My first option is to add all of the monitored interfaces across all of the devices to a servicegroup called interfaces but that entire list across all devices in the group gets passed to the script every time. I don't see a way to specify the host name in an on-demand macro (like $SERVICEGROUPMEMBERS:switch1:interfaces$) so that I just get the interface list from the device it is currently checking.

My second option is to define separate servicegroups for each device (switch1_interfaces, switch2_interfaces, router1_interfaces, etc.) and then configure each check specifically for that servicegroup. That seems a PITA; it would be helpful if I could pre-define a service template that could do a substitution like $SERVICEGROUPMEMBERS:$HOSTNAME$_interfaces$. But I'm not seeing that so I'll have to do it the long way. For each device, I can define a service and have a custom macro (like _INTERFACES $SERVICEGROUPMEMBERS:switch1_interfaces$) so that I can just reference _INTERFACES in the service template, but I still need to manually change the "switch1_interfaces" in each service. It just feels error-prone.

Unless anyone has any suggestions? Thanks!

Re: Extract a Portion of a Service Group Membership

Posted: Wed Jul 11, 2012 7:37 pm
by jsmurphy
I'm not 100% sure I actually understand how you have configured your current set up or what the end result you are expecting is... would you be able to explain your set-up a little further (How you are retrieving information, what you want it to display... or what you are trying to do with the service-groups). I'm just not sure I appropriately understand yet to offer any useful advice :D.

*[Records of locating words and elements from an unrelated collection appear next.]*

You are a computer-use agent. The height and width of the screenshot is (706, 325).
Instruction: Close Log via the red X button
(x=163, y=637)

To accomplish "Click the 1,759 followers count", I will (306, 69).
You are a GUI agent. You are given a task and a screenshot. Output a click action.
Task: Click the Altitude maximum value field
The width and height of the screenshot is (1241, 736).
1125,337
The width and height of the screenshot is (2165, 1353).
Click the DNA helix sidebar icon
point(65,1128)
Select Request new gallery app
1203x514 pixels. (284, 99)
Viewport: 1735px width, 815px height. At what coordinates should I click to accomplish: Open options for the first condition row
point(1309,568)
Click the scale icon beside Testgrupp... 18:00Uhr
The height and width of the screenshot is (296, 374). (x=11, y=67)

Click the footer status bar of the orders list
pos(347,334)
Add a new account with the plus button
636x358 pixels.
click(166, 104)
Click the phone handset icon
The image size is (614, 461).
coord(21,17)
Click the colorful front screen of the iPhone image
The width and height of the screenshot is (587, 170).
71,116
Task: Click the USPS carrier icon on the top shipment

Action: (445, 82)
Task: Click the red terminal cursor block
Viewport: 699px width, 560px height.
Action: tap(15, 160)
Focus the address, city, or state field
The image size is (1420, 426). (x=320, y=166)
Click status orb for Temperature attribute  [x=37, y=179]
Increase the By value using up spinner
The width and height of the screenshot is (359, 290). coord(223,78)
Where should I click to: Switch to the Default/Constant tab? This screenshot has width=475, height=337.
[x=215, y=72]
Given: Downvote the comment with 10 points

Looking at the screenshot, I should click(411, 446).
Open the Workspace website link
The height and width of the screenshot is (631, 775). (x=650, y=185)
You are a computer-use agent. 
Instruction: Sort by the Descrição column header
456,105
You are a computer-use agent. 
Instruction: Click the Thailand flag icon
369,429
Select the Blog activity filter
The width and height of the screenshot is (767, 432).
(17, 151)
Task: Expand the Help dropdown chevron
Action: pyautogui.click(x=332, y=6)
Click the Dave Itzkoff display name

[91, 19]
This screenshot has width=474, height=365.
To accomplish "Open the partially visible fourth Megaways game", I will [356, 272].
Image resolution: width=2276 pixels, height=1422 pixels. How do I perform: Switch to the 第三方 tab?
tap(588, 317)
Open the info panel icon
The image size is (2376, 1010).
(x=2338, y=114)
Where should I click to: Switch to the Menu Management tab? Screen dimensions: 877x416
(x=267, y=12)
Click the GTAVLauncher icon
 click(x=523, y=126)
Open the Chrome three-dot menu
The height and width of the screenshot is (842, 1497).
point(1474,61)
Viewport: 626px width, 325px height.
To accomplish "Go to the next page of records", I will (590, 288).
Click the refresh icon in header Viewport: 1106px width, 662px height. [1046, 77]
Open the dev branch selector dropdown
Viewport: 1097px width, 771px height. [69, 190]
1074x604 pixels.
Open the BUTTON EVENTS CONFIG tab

Re: Extract a Portion of a Service Group Membership

Posted: Wed Jul 11, 2012 11:16 pm
by mfarrenk
I am a network engineer for a large organization. When I say "network engineer", that's really my job -- I'm not like a jack-of-all-trades, some server admin/network admin/tech-type position. So monitoring servers (disk space, CPU utilization, etc.) is not really in scope for me. What I monitor are network devices, uplink ports, etc. And in this context, I'm looking at availability only; we have another system that monitors interface statistics (bits in/out, errors, discards, etc.).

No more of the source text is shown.